A manifestação do Gen Emílio Vanderlei Ribeiro ao abordar o Deputado Federal Marcel Van Hatten revela, antes de tudo, um posicionamento firme, coerente e institucionalmente responsável.

Ao reafirmar o princípio constitucional que estabelece o Presidente da República como Comandante Supremo das Forças Armadas, o general não apenas demonstra lealdade ao Comandante do Exército, mas, sobretudo, à própria ordem democrática. Trata-se de uma postura que transcende preferências pessoais ou conjunturais e se ancora no respeito às instituições, à hierarquia e ao Estado de Direito — pilares essenciais para a estabilidade nacional.

Nesse contexto, ganha especial relevância, no meio militar, o jargão carregado de significado: “ele é meu Comandante e com ele eu vou para a guerra”. Longe de ser uma expressão meramente retórica, trata-se de uma síntese da confiança absoluta, da coesão e da lealdade que estruturam a cadeia de comando.
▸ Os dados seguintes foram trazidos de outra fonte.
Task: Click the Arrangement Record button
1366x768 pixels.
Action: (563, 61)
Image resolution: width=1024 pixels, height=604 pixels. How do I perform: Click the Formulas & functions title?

Ao evocá-lo, ainda que implicitamente, o Gen Emílio reforça que a autoridade do Comandante não é apenas formal, mas também moral e operacional — elemento indispensável para a prontidão e a eficácia da Força. Essa cultura de lealdade consciente não se opõe à democracia; ao contrário, a fortalece, pois assegura que o poder militar esteja disciplinado, coeso e subordinado às decisões do poder civil legitimamente constituído.

Ao enfatizar a necessidade de continência ao Chefe do Executivo, o general reafirma um preceito basilar das democracias consolidadas: a subordinação das Forças Armadas ao poder civil. Em um ambiente político frequentemente tensionado, essa lembrança assume papel pedagógico e estabilizador, evitando distorções interpretativas e reafirmando o compromisso histórico do Exército Brasileiro com a legalidade.

Por outro lado, a reação de parte do meio político evidencia um fenômeno recorrente: a busca por visibilidade imediata — os “likes” e a repercussão nas redes sociais — em detrimento de um debate qualificado e orientado à solução dos problemas nacionais. A lógica da performance digital, muitas vezes, sobrepõe-se à responsabilidade institucional. Nesse cenário, a intervenção do Gen Emílio surge como um contraponto de sobriedade, ao recentrar o debate em princípios duradouros e não em narrativas circunstanciais.

Em síntese, a fala do general preserva a autoridade do Comandante do Exército, reforça a disciplina da Força e reafirma valores essenciais da democracia brasileira. Ao fazê-lo, evidencia a importância de lideranças que permanecem ancoradas na legalidade, na lealdade e no compromisso com o interesse nacional — postura que deveria inspirar maior foco dos representantes eleitos naquilo que efetivamente importa: enfrentar e resolver os problemas do povo brasileiro.